What this solves: The pattern of routing requests to a backup provider when your primary provider experiences an outage or rate limit.
Prerequisites¶
- TokenPak installed:
pip install tokenpak - Valid API keys for the providers you intend to use
tokenpakCLI available in your shell (tokenpak --help)
The pattern (illustrative config)¶
The idea is to declare a primary model and a fallback target so that a failed request retries against a different provider. The YAML below is a conceptual illustration of how such a config might read — it is not the validated schema of the shipped proxy:
# ILLUSTRATIVE ONLY — not a validated TokenPak config schema
providers:
openai:
type: openai
api_key: ${OPENAI_API_KEY}
anthropic:
type: anthropic
api_key: ${ANTHROPIC_API_KEY}
models:
gpt-4:
provider: openai
# Conceptual: try OpenAI first, then Anthropic
fallback_to: claude-3-sonnet
claude-3-sonnet:
provider: anthropic
What's real today¶
- Start the proxy with
tokenpak serve(defaulthttp://127.0.0.1:8766). - Validate a proxy config file with
tokenpak config-check <file.json>. The shipped proxy config surface is a JSON file; for the server block,config-checkrecommendsserver: { port: 8766, host: '127.0.0.1' }. The elaboratefallback_tomodel graph above is not part of that validated surface. - TokenPak's proxy is a byte-preserving passthrough — it forwards request and response bodies verbatim. It does not inject failover status messages or extra fields into the response body.
A request against the proxy looks like:
tokenpak serve # listens on http://127.0.0.1:8766
# In another terminal:
curl -X POST http://127.0.0.1:8766/v1/messages \
-H "Content-Type: application/json" \
-H "x-api-key: $ANTHROPIC_API_KEY" \
-H "anthropic-version: 2023-06-01" \
-d '{
"model": "claude-3-5-sonnet-20241022",
"max_tokens": 64,
"messages": [{"role": "user", "content": "Say OK"}]
}'
The response body is whatever the upstream provider returns, passed through unchanged.

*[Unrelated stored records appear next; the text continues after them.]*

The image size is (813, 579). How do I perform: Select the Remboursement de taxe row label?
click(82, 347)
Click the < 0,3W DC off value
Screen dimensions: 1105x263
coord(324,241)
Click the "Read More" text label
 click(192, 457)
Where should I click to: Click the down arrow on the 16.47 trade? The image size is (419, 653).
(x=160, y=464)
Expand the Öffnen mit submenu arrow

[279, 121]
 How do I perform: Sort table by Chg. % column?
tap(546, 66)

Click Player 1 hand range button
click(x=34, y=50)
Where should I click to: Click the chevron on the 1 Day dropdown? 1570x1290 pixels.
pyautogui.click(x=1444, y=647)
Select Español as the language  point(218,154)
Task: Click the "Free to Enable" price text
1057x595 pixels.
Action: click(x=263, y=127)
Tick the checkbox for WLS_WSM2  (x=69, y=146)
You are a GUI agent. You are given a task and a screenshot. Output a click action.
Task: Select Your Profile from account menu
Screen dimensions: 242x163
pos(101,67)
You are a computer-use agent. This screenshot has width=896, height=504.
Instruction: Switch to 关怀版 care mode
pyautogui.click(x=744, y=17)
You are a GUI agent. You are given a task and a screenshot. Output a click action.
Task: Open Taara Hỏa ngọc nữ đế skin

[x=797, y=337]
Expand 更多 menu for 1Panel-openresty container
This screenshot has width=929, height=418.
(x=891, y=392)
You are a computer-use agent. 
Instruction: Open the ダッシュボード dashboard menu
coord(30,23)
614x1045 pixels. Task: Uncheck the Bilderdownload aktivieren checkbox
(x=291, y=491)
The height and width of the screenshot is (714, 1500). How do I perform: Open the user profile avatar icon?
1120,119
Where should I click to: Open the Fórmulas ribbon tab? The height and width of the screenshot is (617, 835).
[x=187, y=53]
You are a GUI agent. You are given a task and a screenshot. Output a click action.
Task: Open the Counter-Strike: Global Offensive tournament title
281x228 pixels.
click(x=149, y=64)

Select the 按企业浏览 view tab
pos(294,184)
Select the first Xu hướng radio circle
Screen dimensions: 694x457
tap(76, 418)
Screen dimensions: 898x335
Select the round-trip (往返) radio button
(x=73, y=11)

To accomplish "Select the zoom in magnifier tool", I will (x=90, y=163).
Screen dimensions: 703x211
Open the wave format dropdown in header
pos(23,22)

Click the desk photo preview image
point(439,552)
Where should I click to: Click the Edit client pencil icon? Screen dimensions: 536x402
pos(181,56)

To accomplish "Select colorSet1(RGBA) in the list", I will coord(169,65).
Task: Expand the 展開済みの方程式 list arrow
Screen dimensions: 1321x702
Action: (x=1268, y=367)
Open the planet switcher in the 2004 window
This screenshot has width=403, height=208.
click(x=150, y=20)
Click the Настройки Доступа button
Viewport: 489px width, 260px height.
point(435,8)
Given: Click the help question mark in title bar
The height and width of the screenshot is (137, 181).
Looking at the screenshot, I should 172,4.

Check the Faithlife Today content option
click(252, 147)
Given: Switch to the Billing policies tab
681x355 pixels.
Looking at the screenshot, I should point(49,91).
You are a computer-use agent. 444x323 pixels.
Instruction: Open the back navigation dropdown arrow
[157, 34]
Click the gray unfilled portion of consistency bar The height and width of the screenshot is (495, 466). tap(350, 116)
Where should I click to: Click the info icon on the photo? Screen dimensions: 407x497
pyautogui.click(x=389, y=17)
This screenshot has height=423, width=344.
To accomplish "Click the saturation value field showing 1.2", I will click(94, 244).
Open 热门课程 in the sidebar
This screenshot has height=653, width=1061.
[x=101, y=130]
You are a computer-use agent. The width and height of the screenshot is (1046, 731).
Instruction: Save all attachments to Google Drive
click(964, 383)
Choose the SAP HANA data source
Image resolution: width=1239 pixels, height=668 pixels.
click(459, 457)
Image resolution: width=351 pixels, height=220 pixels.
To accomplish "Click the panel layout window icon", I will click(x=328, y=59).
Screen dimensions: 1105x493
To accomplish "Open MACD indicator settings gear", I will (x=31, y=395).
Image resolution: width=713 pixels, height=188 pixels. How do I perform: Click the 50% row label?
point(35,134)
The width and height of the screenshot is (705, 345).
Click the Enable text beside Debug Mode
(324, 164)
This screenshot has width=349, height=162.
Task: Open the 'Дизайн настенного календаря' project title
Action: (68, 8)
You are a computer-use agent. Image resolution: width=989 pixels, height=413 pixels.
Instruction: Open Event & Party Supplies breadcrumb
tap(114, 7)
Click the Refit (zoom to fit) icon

Designing a fallback strategy¶
If you implement failover (in your application or via your own orchestration in front of the proxy), the principles below apply regardless of how the routing is configured:
- Chain across different providers, not just different models of the same provider — an outage often takes out a whole provider.
- Avoid fallback loops — never let a chain point back to a model already tried.
- Pre-check every key in the chain so the fallback isn't itself unauthenticated.
- Check the fallback's rate limits — a fallback with a much lower limit can become the new bottleneck during an incident.